Someone in the office is claiming "millennials don't answer doorbells unless people text to say they're outside". Is this A Thing?
— Jim Waterson (@jimwaterson) August 2, 2017
As of this writing, the “Doorbells are scary weird” votes are edging out “I open doors they’re good,” 54 percent to 46 percent. Let us be clear: The non-doorbell-answerers are correct.
But before we get to that whole debate, we must dispense with the “millennials” angle, lest we encourage thinkpieces that reinforce hurtful stereotypes about my generation.
Headline in Bloomberg tmrw: Millennials Killing Doorbell Industry, Is Door Industry Next?
— Barry Leavitt (@doctormovies) August 2, 2017
The fact is, the doorbell-averse crowd spans all ages. Old people hate the doorbell.
https://twitter.com/sivavaid/status/892740186907586562
https://twitter.com/2dAmMuslim/status/892729733468876801
Amazing that this is once again supposedly a millenial thing. Try getting your octogenarian relative to open the front door.
— Calm (@FilmsandLetters) August 2, 2017
I overheard an old woman talk about calling the cops because someone rang her doorbell after dark, but sure it's millennials
— Matthew Skeletons (@MattSekellick) August 2, 2017
Not just millennials: Whenever her doorbell rang, Dorothy Parker's standard response was "What fresh hell can this be?"
— Angus Johnston (@studentactivism) August 2, 2017
Yes, millennials are not fans of unexpected, unmediated interactions with other humans — even a phone call from a friend can make us anxious — but you needn’t have been born after 1980 to understand the efficiency and convenience of texting, nor the insidious alarm of a randomly ringing doorbell. Who could possibly be out there, assuming you didn’t order on-demand groceries or Chinese food off Seamless?
A friend popping around to say hello. A parcel that doesn't have tracking on it. Someone with a nice cake they want to give away.
— Jim Waterson (@jimwaterson) August 2, 2017
These best-case scenarios are ludicrous at best. Friends only show up unannounced on sitcoms; anyone who tries it in real life is deeply inconsiderate. Untracked packages will probably get left on your welcome mat — otherwise you’ll get a slip and be prepared when they re-attempt delivery tomorrow. The cake thing has literally never happened. And if we take off the dude-privilege glasses for a moment, we notice something else:
I've been doxed before, my address is out there. It could be very dangerous for me as a woman and a public figurr to answer the door.

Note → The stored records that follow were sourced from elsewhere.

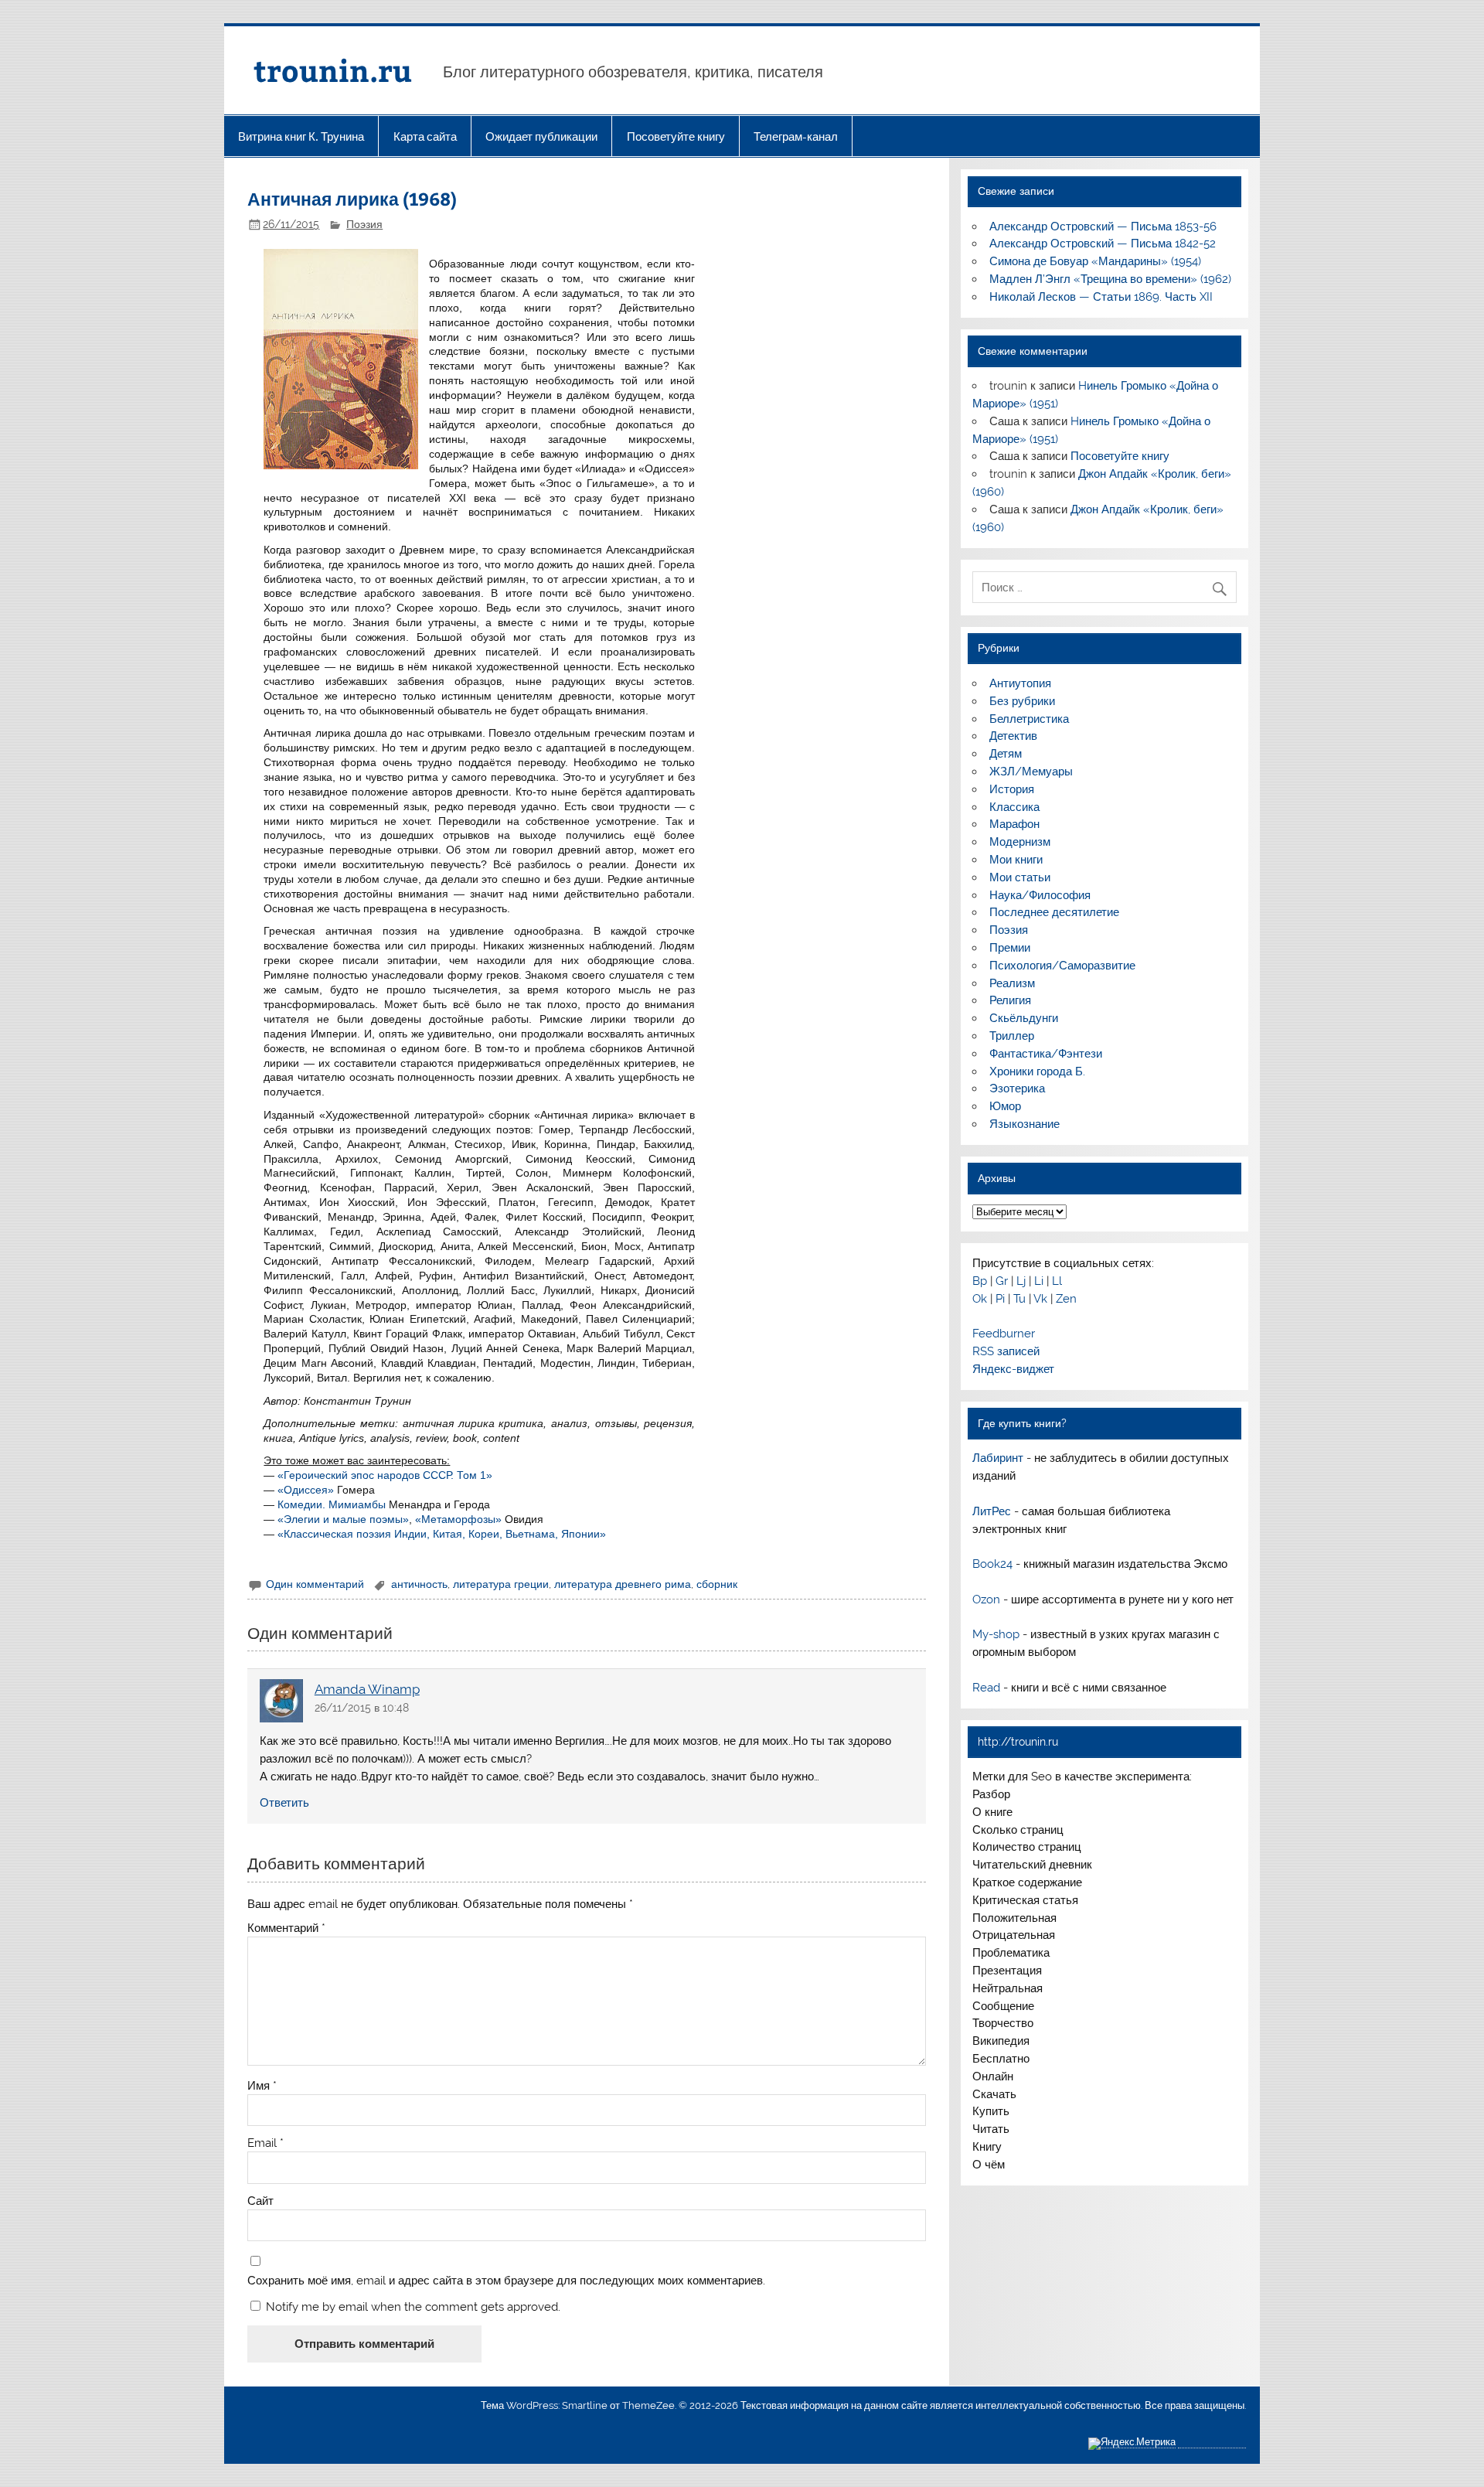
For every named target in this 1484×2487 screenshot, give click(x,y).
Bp (979, 1281)
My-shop (995, 1634)
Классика (1014, 807)
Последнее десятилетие (1054, 912)
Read (986, 1688)
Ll (1057, 1281)
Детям (1005, 754)
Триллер (1011, 1036)
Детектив (1013, 736)
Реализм (1012, 983)
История (1011, 789)
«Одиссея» (305, 1490)
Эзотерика (1017, 1088)
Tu (1019, 1299)
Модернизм (1019, 842)
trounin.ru (333, 70)
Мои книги (1016, 860)
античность (419, 1584)
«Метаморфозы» (458, 1519)
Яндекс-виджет (1013, 1369)
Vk (1040, 1299)
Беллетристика (1029, 719)
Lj (1021, 1281)
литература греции (501, 1584)
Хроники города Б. (1037, 1071)
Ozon (986, 1599)
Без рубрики (1022, 701)
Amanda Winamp (367, 1689)
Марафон (1014, 824)
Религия (1010, 1000)
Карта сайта (425, 136)
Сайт (260, 2201)
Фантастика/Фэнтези (1045, 1054)
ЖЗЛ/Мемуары (1031, 771)
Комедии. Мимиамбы (331, 1504)
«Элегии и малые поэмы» (343, 1519)
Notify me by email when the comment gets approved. (411, 2306)
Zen (1066, 1299)
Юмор (1005, 1106)
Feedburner (1003, 1334)
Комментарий (286, 1928)
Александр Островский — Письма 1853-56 (1103, 226)
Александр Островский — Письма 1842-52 (1102, 243)
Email (265, 2143)
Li (1038, 1281)
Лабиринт (997, 1458)
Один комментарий (315, 1584)
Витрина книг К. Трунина (301, 136)
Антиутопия (1020, 683)
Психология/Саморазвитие (1062, 966)
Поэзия (364, 224)
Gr (1002, 1281)
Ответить (284, 1803)
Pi (1000, 1299)
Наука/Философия (1040, 895)
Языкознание (1024, 1124)
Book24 (992, 1564)
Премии (1009, 948)
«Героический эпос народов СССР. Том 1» (384, 1475)
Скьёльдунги (1023, 1018)
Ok (979, 1299)
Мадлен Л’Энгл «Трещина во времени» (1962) (1110, 279)
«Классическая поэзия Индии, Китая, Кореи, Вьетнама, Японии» (441, 1534)
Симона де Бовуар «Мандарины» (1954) (1095, 261)
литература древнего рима (622, 1584)
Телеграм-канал (796, 136)
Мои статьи (1019, 877)
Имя (262, 2086)
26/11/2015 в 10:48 (362, 1708)
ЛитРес (991, 1511)
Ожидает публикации (541, 136)
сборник (716, 1584)
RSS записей (1006, 1351)
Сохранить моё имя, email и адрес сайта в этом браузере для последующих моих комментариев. (506, 2281)
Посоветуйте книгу (676, 136)
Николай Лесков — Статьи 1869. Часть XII (1101, 297)
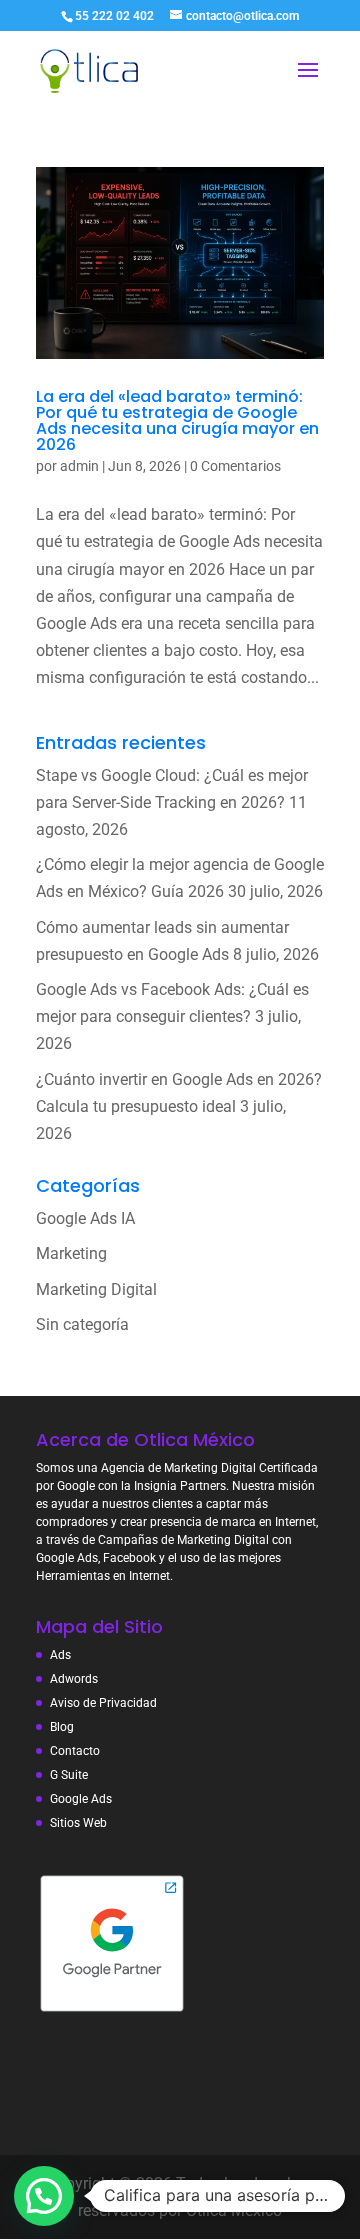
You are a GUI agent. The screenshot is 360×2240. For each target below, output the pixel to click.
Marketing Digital (96, 1289)
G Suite (69, 1775)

— Katelyn Burns (@transscribe) August 2, 2017
Consider your view is influenced heavily by your previous experience as a white man who maybe doesn't face the same dangers in life as other
— Katelyn Burns (@transscribe) August 2, 2017
But why do I, a 32-year-old, 180-pound man standing 6-foot-2, not answer the doorbell when I don’t know who it is? Maybe because every time I do, it’s either a Jehovah’s Witness or someone hustling money for a suspiciously nameless charity. Actually, in my old New York apartment, there was a third possible visitor: My clinically insane building super, who wanted to scream at me because some other tenant didn’t separate their recycling. Beyond these charming encounters, there can only be further threats:
https://twitter.com/2dAmMuslim/status/892733055600926721
https://twitter.com/sarahw/status/892730074771927040
https://twitter.com/amandamull/status/892736429801037827
What else can I say? Your dogs bark at the doorbell — they know it is bad. You have to put clothes on to answer the doorbell. The doorbell is fundamentally an interruption, a piercing tone from an exterior world that has no business bursting into your private one.
That a person (a stranger!) outside your walls is permitted to create this noise inside your home violates the boundaries of proper communication as we understand them.
We can end this madness. Ban doorbells. Let the media say millennials killed them — I don’t care, as long as it gets done. Then we can worry about the scourge of knocking.